▶ Records from a data source

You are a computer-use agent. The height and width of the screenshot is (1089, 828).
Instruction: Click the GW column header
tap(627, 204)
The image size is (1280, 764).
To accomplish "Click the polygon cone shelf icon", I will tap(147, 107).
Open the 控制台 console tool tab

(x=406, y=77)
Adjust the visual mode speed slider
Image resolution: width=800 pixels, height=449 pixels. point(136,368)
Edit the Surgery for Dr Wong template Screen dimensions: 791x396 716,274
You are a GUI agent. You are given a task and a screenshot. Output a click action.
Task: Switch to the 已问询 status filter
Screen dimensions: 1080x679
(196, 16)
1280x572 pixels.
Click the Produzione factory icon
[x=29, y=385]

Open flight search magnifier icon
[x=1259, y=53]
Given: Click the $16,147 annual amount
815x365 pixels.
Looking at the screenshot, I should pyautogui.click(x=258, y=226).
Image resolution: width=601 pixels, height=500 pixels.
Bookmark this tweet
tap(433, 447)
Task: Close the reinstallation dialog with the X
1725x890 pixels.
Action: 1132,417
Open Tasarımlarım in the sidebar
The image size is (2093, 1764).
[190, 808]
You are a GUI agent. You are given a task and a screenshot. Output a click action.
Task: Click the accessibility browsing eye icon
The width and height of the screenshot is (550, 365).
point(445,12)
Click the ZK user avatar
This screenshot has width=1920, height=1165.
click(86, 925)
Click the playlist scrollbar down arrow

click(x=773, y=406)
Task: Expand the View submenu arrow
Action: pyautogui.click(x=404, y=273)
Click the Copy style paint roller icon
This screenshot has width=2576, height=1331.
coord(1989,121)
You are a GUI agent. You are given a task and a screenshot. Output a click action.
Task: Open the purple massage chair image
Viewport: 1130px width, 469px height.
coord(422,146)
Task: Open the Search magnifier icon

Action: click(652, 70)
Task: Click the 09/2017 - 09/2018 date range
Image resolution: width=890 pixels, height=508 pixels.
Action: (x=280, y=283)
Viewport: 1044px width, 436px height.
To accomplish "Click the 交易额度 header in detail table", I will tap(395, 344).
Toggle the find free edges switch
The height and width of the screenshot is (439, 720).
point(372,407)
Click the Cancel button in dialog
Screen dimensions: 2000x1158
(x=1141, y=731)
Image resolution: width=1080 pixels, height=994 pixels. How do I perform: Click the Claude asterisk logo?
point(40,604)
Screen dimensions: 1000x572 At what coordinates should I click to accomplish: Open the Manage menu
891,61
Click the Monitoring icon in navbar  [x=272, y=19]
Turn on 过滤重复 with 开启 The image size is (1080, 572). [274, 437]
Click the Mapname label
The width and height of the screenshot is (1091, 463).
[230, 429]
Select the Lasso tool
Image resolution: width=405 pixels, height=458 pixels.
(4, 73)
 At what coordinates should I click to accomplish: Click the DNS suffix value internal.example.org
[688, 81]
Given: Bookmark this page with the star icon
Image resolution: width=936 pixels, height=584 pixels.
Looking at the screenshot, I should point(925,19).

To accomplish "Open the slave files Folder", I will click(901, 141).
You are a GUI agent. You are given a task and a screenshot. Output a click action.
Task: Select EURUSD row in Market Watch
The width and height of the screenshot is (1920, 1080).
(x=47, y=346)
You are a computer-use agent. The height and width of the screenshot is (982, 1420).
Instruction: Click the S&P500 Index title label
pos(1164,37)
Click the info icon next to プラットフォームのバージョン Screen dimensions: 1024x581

▶ Task to carry out
Filter the lines above, keeping each one that contains the word "computer". Match case exactly.

▶ Task solution
You are a computer-use agent. The height and width of the screenshot is (1089, 828).
You are a computer-use agent. The height and width of the screenshot is (982, 1420).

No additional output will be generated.